Photobiomodulation is the term used in medical circles for therapeutic laser or other light-emitting diode therapeutic devices such as the Photizo. It has been found that specific wavelengths of light can induce healing and repair in certain body tissues.

The premise on which light therapy/photobiomodulation works is that as the light bombards the skin certain parts of the cell, known as mitochondria, are able to absorb this light energy and convert it into cellular energy. This energy is then made available for repair.
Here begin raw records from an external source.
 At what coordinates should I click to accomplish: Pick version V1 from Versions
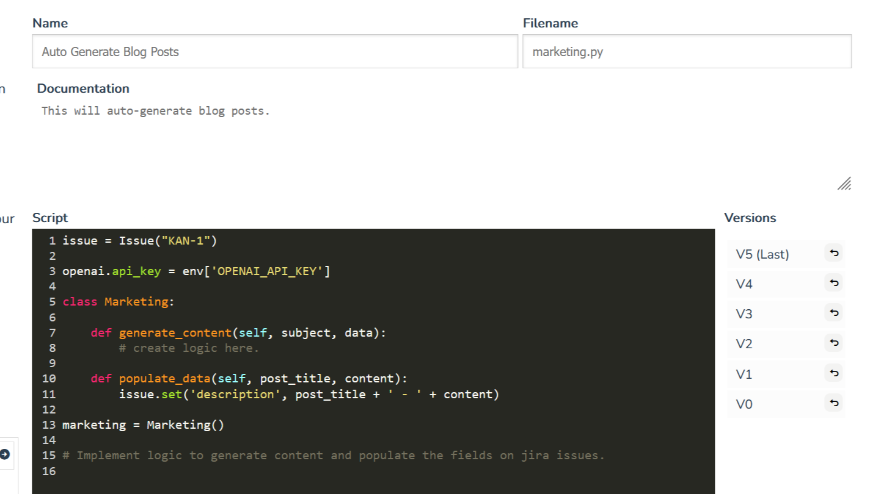(744, 374)
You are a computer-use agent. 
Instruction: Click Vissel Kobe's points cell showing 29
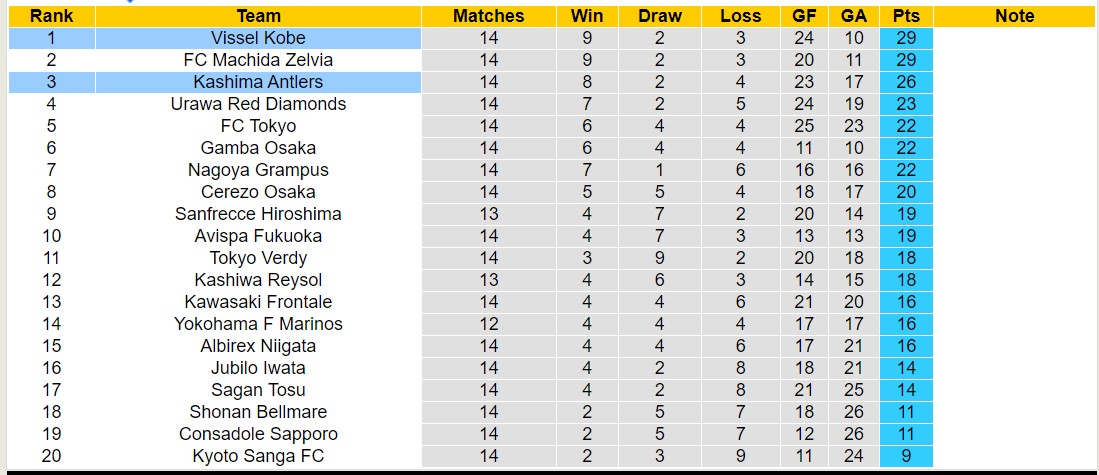coord(907,38)
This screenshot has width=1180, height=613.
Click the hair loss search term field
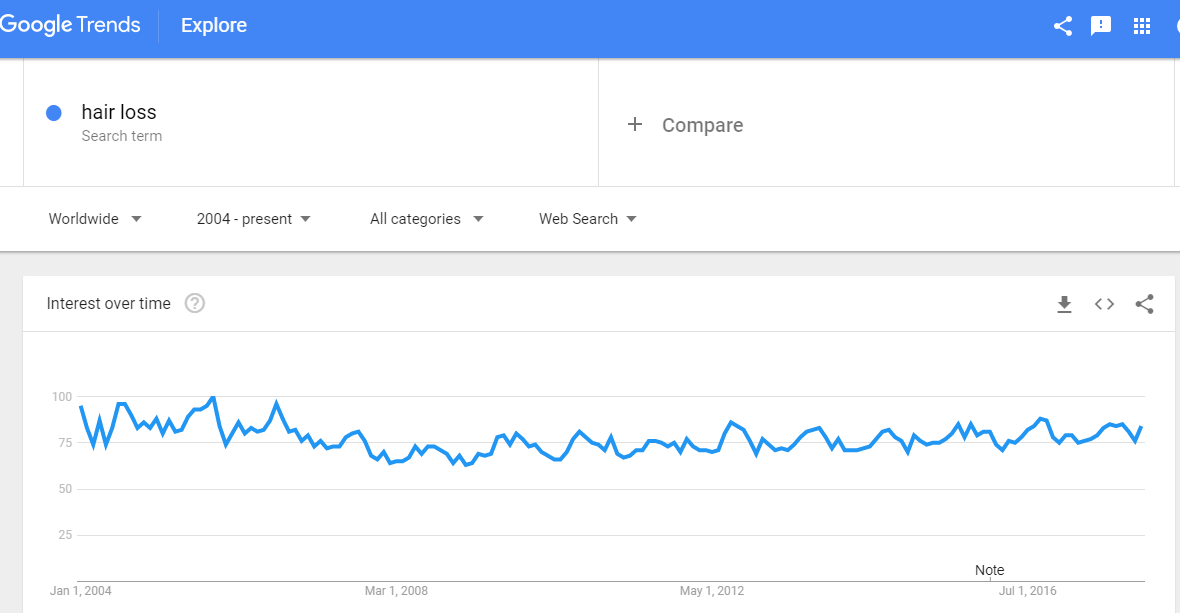tap(311, 123)
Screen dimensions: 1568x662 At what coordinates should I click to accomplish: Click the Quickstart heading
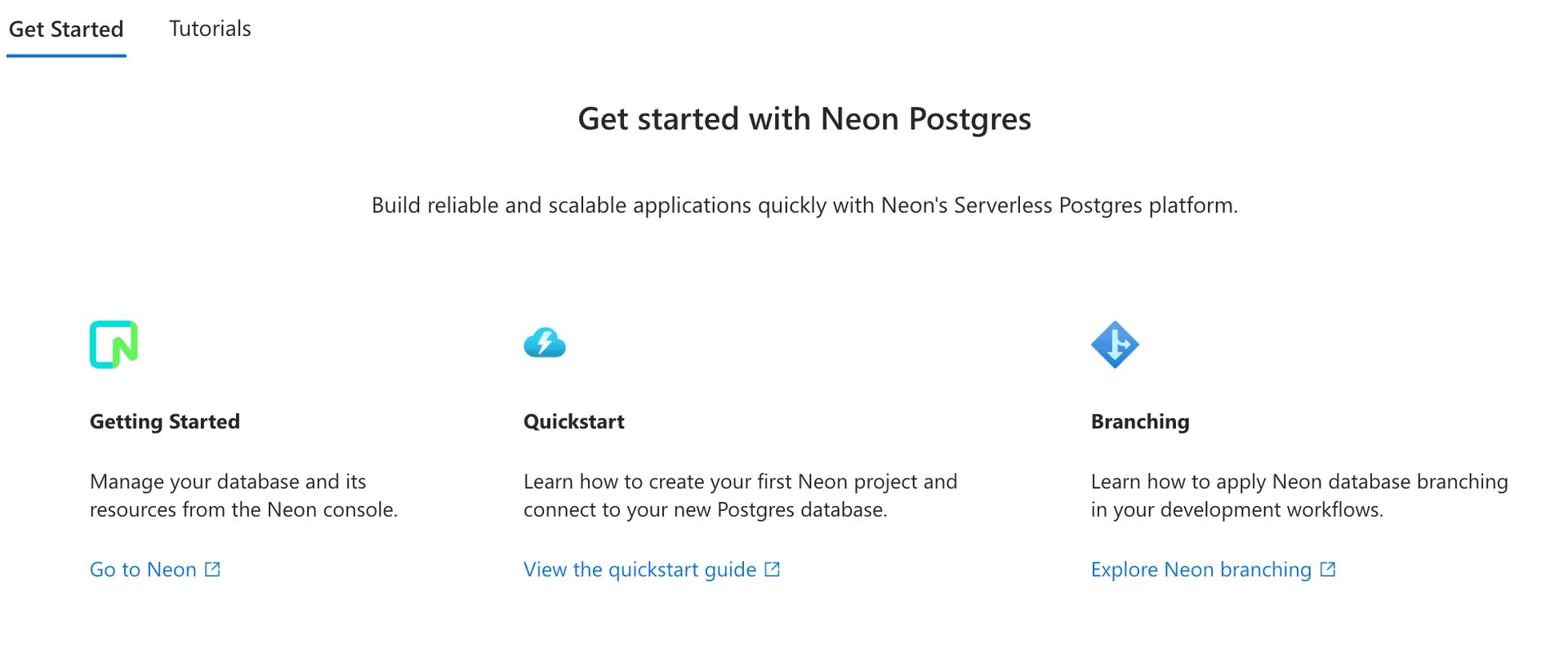[574, 421]
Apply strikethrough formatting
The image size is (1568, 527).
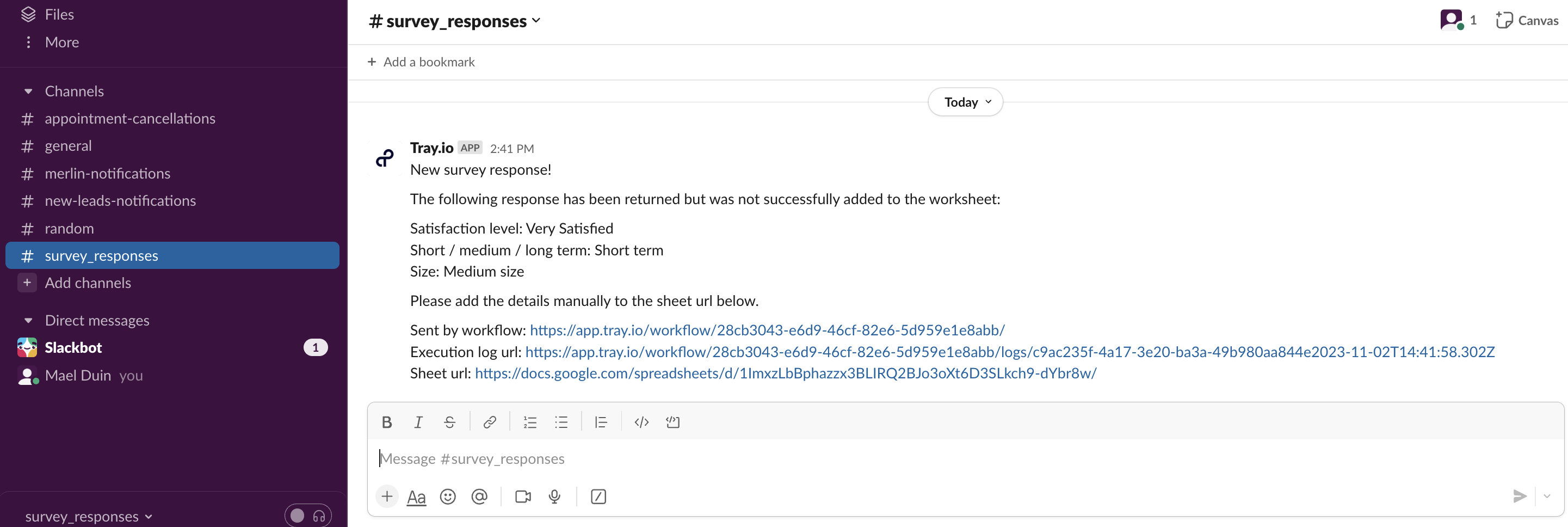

The effects of photobiomodulation include an increase in the availability of energy. This energy, and certain chemicals produced, are then utilised to drive certain chemical cascades in the cell which are instrumental in repair. Light therapy causes vasodilation. This means that blood supply improves to the damaged site, oxygen delivery is increased as is the delivery of nutrients required by the cell to heal. Simultaneously, waste products of metabolism are removed. New blood vessels are encouraged to grow into the injured area further enhancing repair.
The body’s natural painkillers (endogenous opioids and endorphins) are released. These substances stimulate the same receptors in the body as morphine does thereby reducing pain. Pain receptors are suppressed and nerve transmission is reduced all of which assist in managing pain.

Light therapy can assist in the management of abscesses, inflammatory conditions like ear infections, acute musculoskeletal injury, burns and wounds. It has a role to play in the management of more chronic conditions like osteoarthritis and repetitive strain injuries. It is being used in hospital for the standard management of post-operative wounds and pain.

Much research has been conducted in the use and efficacy of light therapy. Results are predictable and reproducible. The time taken for each session is dependent on the power of the device, as well as the nature and depth of the injury. Laser therapy can be delivered safely and that it is a comfortable interaction for the patient or animal companion. If treating with the hand piece in contact with the skin, the massage-like effect is pleasurable. There is a pleasant, gentle warming sensation in the tissue. The primary safety consideration when using lasers is maintaining eye protection. The wavelengths used for laser therapy are easily absorbed by pigments and the therapist will adjust the setting if the companion has a dark coat or any tattoos in the areas to be treated. At Animal Health & Hydro we use the Globus PhysioLaser 1000.

Photobiomodulation is a safe, non-invasive therapy which greatly enhances patient recovery.